By John Laughland Special to the Moscow news


According to a widely-held view, the election of Barack Obama is good news for Russia. The new US president - runs the argument- will abandon the confrontational style of George W. Bush and adopt a more conciliatory line in foreign affairs, including in relations with Moscow. There is little doubt that the Bush presidency has been disastrous for both America and the world. Any end to Republican control of the White House can therefore only seem welcome. Unfortunately, however, there are in fact many grounds for pessimism about the future of East-West relations under President Obama.

The first is of course the likely foreign policy of President Obama himself. Vice-President elect Joe Biden is notorious for his anti-Russian views. In his speech accepting the Democratic nomination in August, Biden specifically attacked the Bush administration for failing to face down Russia, i.e. for directing its attacks against the wrong enemy. At a speech on foreign policy in Cincinnati on 25 September, Biden said that Russia was as much of a threat as Iran, and he spoke warmly of his visit to "Misha" Saakashvili, the president of Georgia with whom he is evidently on first-name terms.

But the main ground for pessimism lies in relations with Europe. President Medvedev's principal foreign policy initiative since his election has been to woo European leaders, especially at Evian last month. His proposals for a new European security pact are an attempt to give Russia a foothold in military structures which currently exclude her, and thereby to reduce American dominance over them. As such, his proposals should be seen as the continuation of a long-standing geopolitical project for Moscow, which goes back at least to the signature of the Helsinki accords by the USSR in 1975.

However, the election of a Democrat as US president means that it is the US-EU relationship which will now be reinvigorated, not the relationship between Europe and Russia. The Bush years have been exceptionally difficult for the pro-American elite which governs Europe. All the major players in European politics are viscerally pro-US (and anti-Russian) but their basic desire to like America - and to be like America, for instance by creating a United States of Europe -has been thwarted by the contempt in which George Bush is held around the world (and indeed in his own country) and by the evident stupidity of his foreign policy.

In contrast to a Bush who revels in his reputation as a redneck, Barack Obama embodies all the values with which European leaders are themselves infatuated - left-liberalism, youth, dynamism, change, even ethnic diversity. In the run-up to the poll, they have hardly been able to contain their excitement at the prospect of his election. Why, Obama even writes books. Years of pent-up pro-Americanism will therefore now flood out as soon as the mood music of multilateralism starts to be played once more in the White House. EU leaders will again be able to identify "America" with "progress," just as they did when they were young, and they will swoon with delight whenever President Obama proposes some new international (i.e. trans-Atlantic) plan to spread Western political values around the world (and to augment the power of the West over it). By contrast, they see Russia as politically reactionary and as a threat to the most cherished ideals.

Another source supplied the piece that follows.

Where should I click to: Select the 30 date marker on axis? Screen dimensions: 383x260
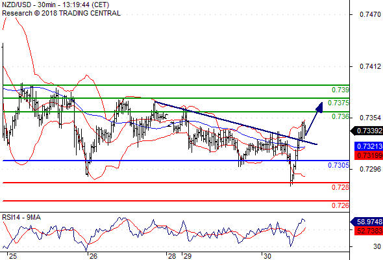click(267, 256)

This much has been evident from recent statements by two leading EU politicians. Last week, in his annual speech to the European Union's Institute for Security Studies in Paris, the EU High Representative for Foreign and Security Policy, Javier Solana, spoke with obvious warmth and enthusiasm of the trans-Atlantic alliance. He said, "I have been and remain and firm believer in the power of the US and Europe to act as a force for good in the world," and uttered not a single word of criticism of US foreign policy over the last dreadful eight years.

When he came to speak of Russia, however, his tone of voice hardened and grew cold. He spoke as if Russia were a country with which he was obliged but reluctant to do business. He dropped a heavy hint that Russia was using energy exports as a strategic weapon which is a severe accusation to make against a neighbouring country with which the EU is trying to negotiate a partnership agreement - and he dismissed President Medvedev's proposal for a new European security pact (inasmuch as he mentioned it at all) as too "vague" to merit any consideration now. He even said condescendingly that Russians have a special political mindset which Europeans had a duty to try to fathom, as if Russia were suffering from some strange collective psychosis. Solana's pro-US credentials, of course, have never been in doubt: he was Secretary-General of NATO during the Alliance's three-month attack on Yugoslavia in 1999.